Pour la plupart des tumeurs neuroendocrines (TNE) gastro-intestinales métastatiques bien différenciées et des tumeurs neuroendocrines pancréatiques positives au récepteur de la somatostatine (SSTR), les analogues de la somatostatine (octréotide ou lanréotide) constituent le traitement systémique de première intention (2). La surveillance est parfois appropriée en cas de maladie asymptomatique, de faible volume et à progression lente. Si la maladie progresse après le traitement initial, le traitement est largement guidé par le statut SSTR: la radiothérapie interne vectorisée est privilégiée pour les tumeurs SSTR-positives, tandis que l'évérolimus (et, pour les tumeurs neuroendocrines [TNE] pancréatiques, également la chimiothérapie ou le sunitinib) constitue une alternative, en particulier pour la maladie SSTR-négative. Pour les tumeurs neuroendocrines (TNE) gastro-entéro-pancréatiques de grade 3, une chimiothérapie (p. ex., capécitabine et témozolomide [CAPTEM]) est généralement administrée.
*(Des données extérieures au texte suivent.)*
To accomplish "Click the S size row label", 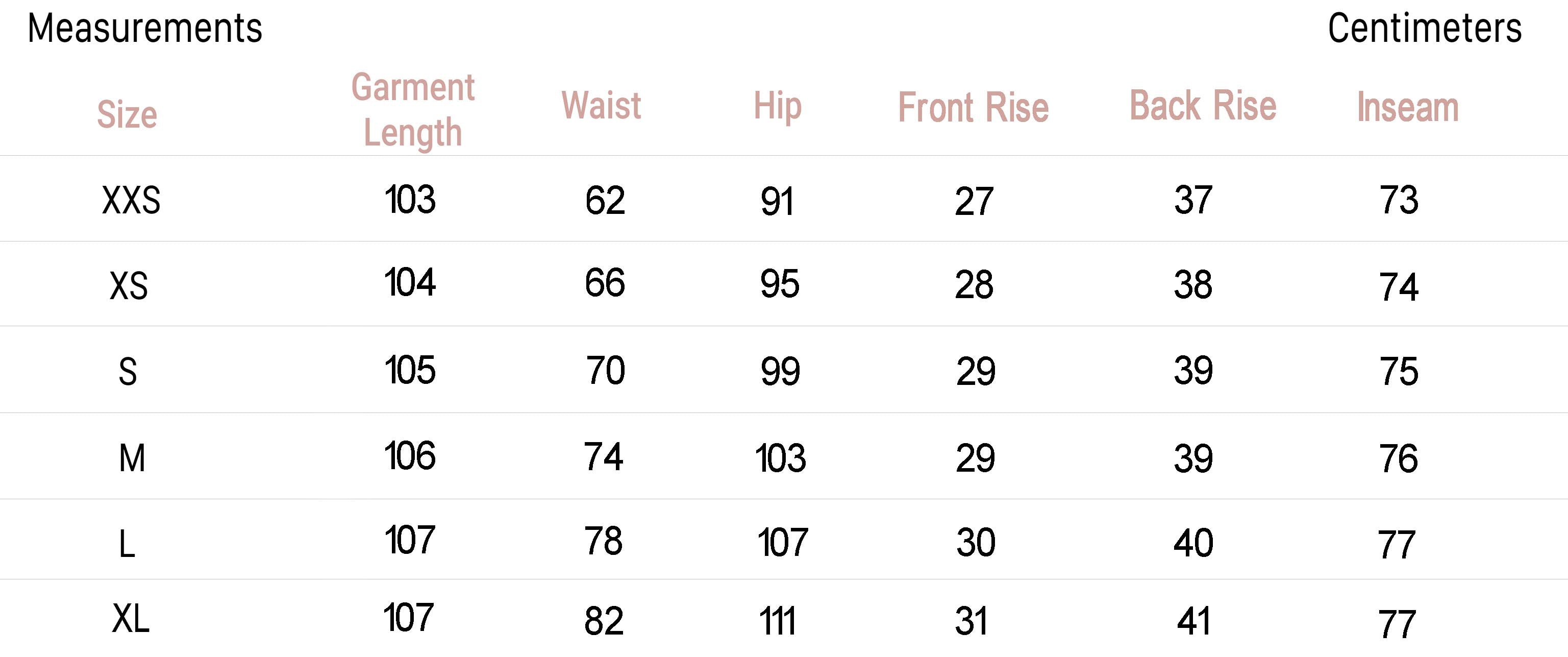I will [128, 372].

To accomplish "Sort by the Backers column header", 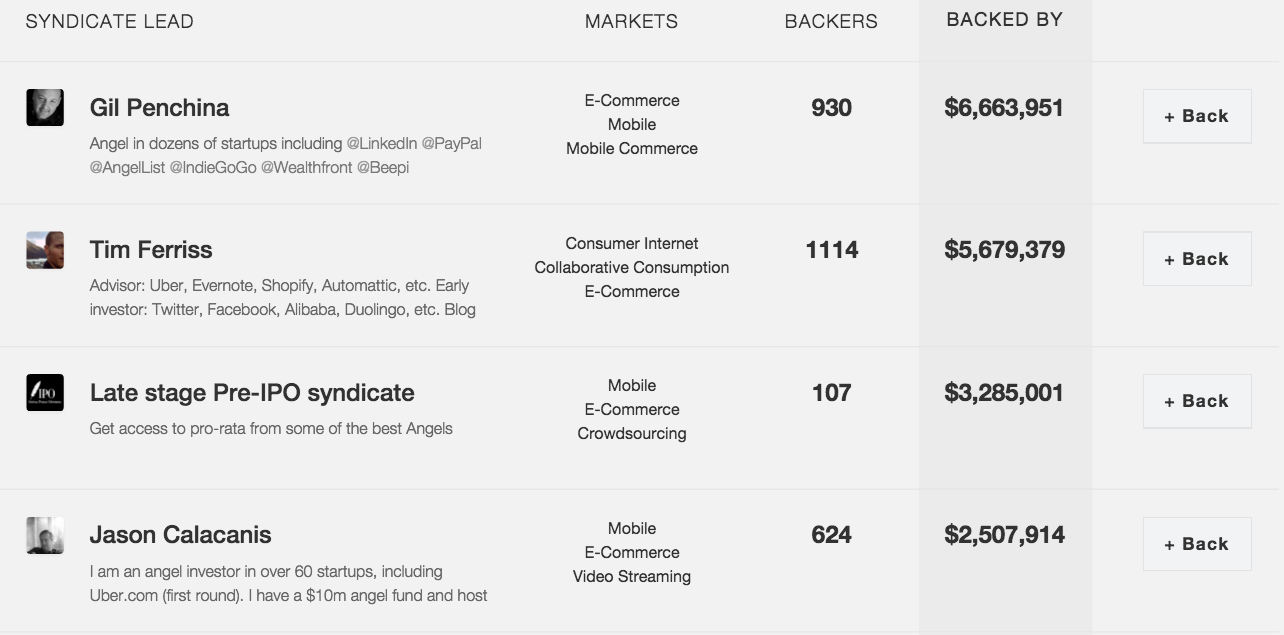I will click(x=831, y=22).
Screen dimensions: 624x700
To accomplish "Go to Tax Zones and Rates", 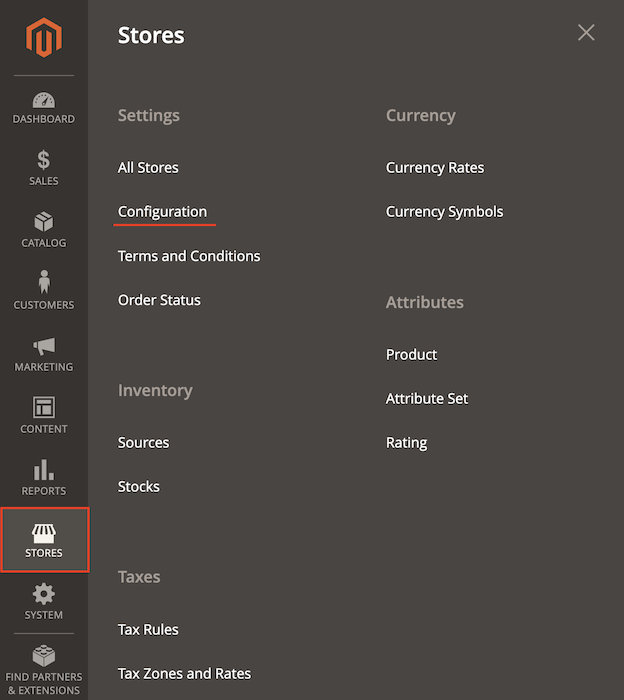I will [184, 674].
L'association de streptozocine et de doxorubicine peut réduire la diarrhée et la masse tumorale en cas de réponse objective (dans 50 à 60% des cas) (3). La chimiothérapie n'est pas curative.
Références pour le traitement
1. Azizian A, König A, Ghadimi M. Treatment options of metastatic and nonmetastatic VIPoma: a review. Langenbecks Arch Surg. 2022;407(7):2629-2636. doi:10.1007/s00423-022-02620-7
2. Del Rivero J, Perez K, Kennedy EB, et al. Systemic Therapy for Tumor Control in Metastatic Well-Differentiated Gastroenteropancreatic Neuroendocrine Tumors: ASCO Guideline. J Clin Oncol. 2023;41(32):5049-5067. doi:10.1200/JCO.23.01529
3. Müller C, Kreissl MC, Klose S, Krause A, Keitel V, Venerito M. Long-term treatment with streptozocin/5-fluorouracil chemotherapy in patients with metastatic pancreatic neuroendocrine tumors: Case series. Medicine (Baltimore). 2022;101(4):e28610. doi:10.1097/MD.0000000000028610
Points clés
Plus de la moitié des VIPomes sont malins.
Une diarrhée aqueuse abondante (souvent 1 à 3 L/jour) est fréquente, ce qui entraîne souvent des anomalies électrolytiques et/ou une déshydratation.
Chez les patients présentant une diarrhée aqueuse confirmée, les taux sériques de peptide intestinal vasoactif (VIP) doivent être dosés (idéalement pendant une crise de diarrhée).
Localiser les tumeurs par une écho-endoscopie, une tomographie par émission de positrons (PET), une scintigraphie à l'octréotide ou une artériographie.
Réséquer les tumeurs chirurgicalement lorsque cela est possible et juguler la diarrhée par l'octréotide.
Les patients qui ont des tumeurs non résécables ou métastatiques peuvent être traités par des thérapies moléculaires ciblées telles que l'évérolimus ou le sunitinib ou, dans certains cas, par des associations de chimiothérapie plus cytotoxiques.